“Un’orchestra rappresenta il microcosmo di una società. Questa orchestra in particolare rappresenta il microcosmo di una società che non è mai esistita e che forse non esisterà mai”. Con queste parole esordisce Elena Cheah nel suo Insieme, libro che racconta della sua esperienza da violoncellista nella West-Eastern Divan Orchestra, fondata alla fine del secolo scorso da Daniel Barenboim e Edward Said. Il film Crescendo – #makemusicnotwar, presentato in anteprima al Festival Internazionale del cinema di Monaco nel novembre del 2019 e uscito nelle sale italiane nell’agosto del 2020, si ispira liberamente alle vicende di questa orchestra molto speciale, per affrontare il tema sempre spinoso e delicato del conflitto identitario e dell’incontro con l’altro.
Al celebre direttore Eduard Sporck viene proposto di mettere in piedi e dirigere un’orchestra composta da giovani musicisti palestinesi e israeliani: un compito quasi impossibile che quest’ultimo decide tuttavia di mettere in pratica. I ragazzi reclutati, animati tanto dall’odio e dal pregiudizio quanto dall’ardente passione per la musica, non perdono tempo nell’ingaggiare una serrata battaglia tra le due fazioni avverse, capeggiate dai due primi violini: la palestinese Layla e l’israeliano Ron.
Ciononostante, il conflitto che pareva inevitabile ed insanabile, e che avrebbe compromesso le sorti dell’impresa, lascia man mano posto a spazi sempre più profondi e genuini, benché mai definitivamente pacificati, di dialogo, di collaborazione, di amicizia e forse persino d’amore.

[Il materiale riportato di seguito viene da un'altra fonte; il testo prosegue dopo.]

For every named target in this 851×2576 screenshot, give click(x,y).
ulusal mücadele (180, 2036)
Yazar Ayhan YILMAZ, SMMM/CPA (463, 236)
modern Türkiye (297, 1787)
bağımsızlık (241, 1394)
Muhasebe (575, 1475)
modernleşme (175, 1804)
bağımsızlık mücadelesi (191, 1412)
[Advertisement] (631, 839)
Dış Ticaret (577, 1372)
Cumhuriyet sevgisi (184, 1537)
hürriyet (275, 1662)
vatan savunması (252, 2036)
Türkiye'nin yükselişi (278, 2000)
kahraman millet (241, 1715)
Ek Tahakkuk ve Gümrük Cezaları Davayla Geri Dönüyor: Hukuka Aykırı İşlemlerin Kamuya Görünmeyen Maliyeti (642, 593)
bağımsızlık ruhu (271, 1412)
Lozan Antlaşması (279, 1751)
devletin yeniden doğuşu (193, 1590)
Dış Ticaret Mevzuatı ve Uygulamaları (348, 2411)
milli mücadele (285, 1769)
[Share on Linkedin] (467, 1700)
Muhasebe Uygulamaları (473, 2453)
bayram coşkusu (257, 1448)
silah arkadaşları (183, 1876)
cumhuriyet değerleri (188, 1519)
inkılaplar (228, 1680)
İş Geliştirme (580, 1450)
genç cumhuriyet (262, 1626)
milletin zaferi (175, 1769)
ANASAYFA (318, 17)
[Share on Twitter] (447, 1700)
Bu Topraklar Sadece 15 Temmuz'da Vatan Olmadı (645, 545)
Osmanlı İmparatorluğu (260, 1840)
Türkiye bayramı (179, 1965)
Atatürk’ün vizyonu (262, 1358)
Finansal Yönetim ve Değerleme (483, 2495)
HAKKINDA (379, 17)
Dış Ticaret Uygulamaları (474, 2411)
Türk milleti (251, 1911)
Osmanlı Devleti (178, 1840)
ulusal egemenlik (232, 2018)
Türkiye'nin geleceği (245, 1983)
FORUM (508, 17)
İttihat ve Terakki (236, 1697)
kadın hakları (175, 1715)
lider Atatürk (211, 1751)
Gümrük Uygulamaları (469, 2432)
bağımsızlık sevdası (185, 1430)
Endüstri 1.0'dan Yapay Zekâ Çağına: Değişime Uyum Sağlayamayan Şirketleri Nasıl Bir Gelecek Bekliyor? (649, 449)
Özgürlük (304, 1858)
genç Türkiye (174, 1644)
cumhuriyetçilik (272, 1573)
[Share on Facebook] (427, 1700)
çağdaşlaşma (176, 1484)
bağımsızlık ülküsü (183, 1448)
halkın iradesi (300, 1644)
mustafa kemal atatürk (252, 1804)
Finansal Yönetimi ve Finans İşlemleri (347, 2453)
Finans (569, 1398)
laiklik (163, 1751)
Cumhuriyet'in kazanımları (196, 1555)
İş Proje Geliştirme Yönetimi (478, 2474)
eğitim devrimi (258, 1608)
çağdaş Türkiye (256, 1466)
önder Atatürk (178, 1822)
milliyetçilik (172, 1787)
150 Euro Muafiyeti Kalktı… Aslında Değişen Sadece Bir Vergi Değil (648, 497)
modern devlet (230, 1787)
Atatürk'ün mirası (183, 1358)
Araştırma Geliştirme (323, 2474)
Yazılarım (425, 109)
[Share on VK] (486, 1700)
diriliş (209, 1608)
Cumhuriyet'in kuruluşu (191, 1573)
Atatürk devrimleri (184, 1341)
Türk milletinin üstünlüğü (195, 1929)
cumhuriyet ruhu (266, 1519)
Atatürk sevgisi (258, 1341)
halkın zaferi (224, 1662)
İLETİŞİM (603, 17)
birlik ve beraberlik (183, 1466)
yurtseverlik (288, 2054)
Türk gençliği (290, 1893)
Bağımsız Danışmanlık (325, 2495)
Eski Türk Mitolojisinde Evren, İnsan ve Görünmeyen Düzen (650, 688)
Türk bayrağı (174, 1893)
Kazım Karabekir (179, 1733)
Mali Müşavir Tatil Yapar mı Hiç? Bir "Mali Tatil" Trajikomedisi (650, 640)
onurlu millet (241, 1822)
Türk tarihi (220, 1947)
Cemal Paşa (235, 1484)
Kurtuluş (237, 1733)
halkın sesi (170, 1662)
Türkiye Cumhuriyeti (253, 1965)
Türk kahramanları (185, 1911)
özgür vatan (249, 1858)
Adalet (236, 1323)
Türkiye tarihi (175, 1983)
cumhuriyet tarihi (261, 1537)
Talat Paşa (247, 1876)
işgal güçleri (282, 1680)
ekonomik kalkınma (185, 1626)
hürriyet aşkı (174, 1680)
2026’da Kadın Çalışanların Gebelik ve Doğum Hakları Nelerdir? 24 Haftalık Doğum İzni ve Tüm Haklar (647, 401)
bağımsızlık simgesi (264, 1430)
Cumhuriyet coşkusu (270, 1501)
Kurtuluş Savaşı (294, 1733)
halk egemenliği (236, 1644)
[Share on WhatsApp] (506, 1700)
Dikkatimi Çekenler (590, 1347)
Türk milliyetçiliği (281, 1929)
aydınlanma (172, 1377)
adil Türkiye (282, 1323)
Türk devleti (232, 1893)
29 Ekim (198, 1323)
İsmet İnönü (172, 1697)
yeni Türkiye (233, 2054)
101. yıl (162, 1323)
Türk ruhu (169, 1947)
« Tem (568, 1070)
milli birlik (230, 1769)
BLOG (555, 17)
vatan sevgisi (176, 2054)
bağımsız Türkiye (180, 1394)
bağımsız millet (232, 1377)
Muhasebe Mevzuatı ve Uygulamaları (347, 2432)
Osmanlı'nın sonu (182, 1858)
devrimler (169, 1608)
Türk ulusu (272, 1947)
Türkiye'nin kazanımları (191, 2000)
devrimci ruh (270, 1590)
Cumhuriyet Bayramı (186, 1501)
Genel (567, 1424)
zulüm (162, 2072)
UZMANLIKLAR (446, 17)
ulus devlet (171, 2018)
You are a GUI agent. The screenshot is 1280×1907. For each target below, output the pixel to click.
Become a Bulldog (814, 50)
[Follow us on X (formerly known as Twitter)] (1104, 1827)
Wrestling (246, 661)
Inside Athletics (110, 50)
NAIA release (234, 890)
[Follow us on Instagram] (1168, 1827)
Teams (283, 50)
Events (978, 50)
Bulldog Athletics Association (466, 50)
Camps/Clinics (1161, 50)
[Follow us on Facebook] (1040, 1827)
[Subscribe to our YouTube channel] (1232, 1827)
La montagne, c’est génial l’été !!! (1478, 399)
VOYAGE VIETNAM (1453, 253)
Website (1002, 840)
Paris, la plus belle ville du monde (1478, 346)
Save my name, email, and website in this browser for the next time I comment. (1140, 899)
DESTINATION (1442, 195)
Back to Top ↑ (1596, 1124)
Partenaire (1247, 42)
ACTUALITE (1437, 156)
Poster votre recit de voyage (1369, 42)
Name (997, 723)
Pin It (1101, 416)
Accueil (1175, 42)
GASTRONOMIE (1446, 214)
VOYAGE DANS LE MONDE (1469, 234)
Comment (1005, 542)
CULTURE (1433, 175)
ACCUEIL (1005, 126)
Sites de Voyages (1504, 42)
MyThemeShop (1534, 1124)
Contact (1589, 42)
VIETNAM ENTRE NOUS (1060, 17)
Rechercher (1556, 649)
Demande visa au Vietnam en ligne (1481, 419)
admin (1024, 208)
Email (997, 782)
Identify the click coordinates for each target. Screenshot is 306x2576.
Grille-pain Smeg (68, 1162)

Più che un inno, l’opera, per i suoi toni disincantati e per nulla edificanti, si presenta come un’accorata ed equilibrata esortazione all’unità e alla solidarietà umana, di cui si fa fragorosa portavoce la potenza mistica della musica. Il regista, nato a Tel Aviv e residente in Germania, libera infatti il campo da ogni possibile equivoco quando afferma che il suo film “non ha nulla di buonista…neppure nel finale”. Al di sopra di qualsiasi vicenda individuale, sembra allora suggerirci, la musica in concerto ci può restituire quel metro comune di valutazione circa l’umanità dell’altro e la sua riconoscibilità, quell’identità comune che, tra i contrappunti dei diversi strumenti, costituisce un’unica armonia di fondo. D’altra parte, è lo stesso Barenboim ad aver sostenuto che “…improvvisamente c’è qualcosa che non si può più dividere. Fare musica, in un certo senso, è così”.